Nancy had tried to be kind to her. Offered to connect in VR for a multiplayer game, to paint her nails nylon-pink. Fiona had sneered and called her names. The clouds had been silent about that—and how was that fair? Nancy, alone, was judged.
So she had taken justice into her own hands.
Nancy’s posse filmed the fight on their smartphones, and they sent her the video afterwards as, breathless with adrenaline and cruelty, they went to get boba tea. The clouds followed, rumbling across the sky. Nancy hid her anxiety behind loud laughter, open-maw chomping on tapioca orbs. Only when she was home (running upstairs straight away, knowing she only had about an hour of peace) did she acknowledge the clouds that hung low enough to form a mist outside her window. Some people were gifted with a sensitivity to spirits, a sixth sense, serpentine shivers of insight that allowed them to move with ease through the world.
Nancy’s ‘gift’ was to hear the clouds—and the bastards just wouldn’t mind their own business.
A vaguely equine face drifted beyond the glass, for all the world like a horse beheaded.
“You shouldn’t be bad,” it said, in the glutinous voice that all clouds had.
“Leave me alone,” she replied, looking back to her phone.
The front door slammed. Her parents were back and, as always, her father had had a bad day, and her mother was in a shitty mood. Nancy was sent downstairs to watch a television set to high volume while they swore and swung at each other upstairs: an endless mystery of thuds, and yelps, and even more alarming silences that kept her listening, frozen in powerlessness, for the sounds to resume.
Sounds meant her parents were still alive.
Nancy glared out at the featureless sky.
“Did you want to do anything about that?” she hissed.

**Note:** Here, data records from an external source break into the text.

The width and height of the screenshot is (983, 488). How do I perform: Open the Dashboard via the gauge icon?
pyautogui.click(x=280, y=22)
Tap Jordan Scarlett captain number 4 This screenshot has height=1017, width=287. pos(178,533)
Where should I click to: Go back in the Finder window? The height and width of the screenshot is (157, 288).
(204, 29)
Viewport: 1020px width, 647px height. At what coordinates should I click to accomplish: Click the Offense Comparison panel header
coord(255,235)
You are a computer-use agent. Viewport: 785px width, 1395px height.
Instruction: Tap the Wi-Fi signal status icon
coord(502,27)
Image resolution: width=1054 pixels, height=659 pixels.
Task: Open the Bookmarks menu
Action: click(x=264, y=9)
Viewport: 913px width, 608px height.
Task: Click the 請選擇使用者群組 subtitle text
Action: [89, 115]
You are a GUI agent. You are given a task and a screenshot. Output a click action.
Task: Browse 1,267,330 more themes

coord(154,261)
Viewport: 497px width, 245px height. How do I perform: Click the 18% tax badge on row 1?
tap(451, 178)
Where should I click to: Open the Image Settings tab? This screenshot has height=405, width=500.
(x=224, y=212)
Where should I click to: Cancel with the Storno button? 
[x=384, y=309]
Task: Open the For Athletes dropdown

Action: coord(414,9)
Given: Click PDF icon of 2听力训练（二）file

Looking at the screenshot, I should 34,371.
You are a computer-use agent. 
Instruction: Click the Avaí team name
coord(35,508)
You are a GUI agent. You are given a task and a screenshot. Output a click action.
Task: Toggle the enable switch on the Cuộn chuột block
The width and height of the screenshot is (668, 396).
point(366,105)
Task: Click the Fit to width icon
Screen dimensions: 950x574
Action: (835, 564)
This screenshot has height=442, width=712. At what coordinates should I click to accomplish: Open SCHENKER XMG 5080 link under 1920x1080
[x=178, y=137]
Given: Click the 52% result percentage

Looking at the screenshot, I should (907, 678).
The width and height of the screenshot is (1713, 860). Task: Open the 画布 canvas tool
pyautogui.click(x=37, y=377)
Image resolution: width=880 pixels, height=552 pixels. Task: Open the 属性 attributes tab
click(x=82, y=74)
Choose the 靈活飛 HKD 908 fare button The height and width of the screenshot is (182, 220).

Upstairs: the crystalline cacophony of glass breaking. A cartoon duck hollered on the television, beak torn bloodlessly off and replaced with a slab of metal to comical sound effects.
From the clouds: not a word.
* * *
The clouds were an annoyance, a literal headache that plagued her with their admonitions whenever she did something they disagreed with. And, as the years passed, she did a lot of things they disagreed with. But Nancy had another power: she went through life with the elixir-clear understanding of its injustice and resolved to be entirely happy, anyway.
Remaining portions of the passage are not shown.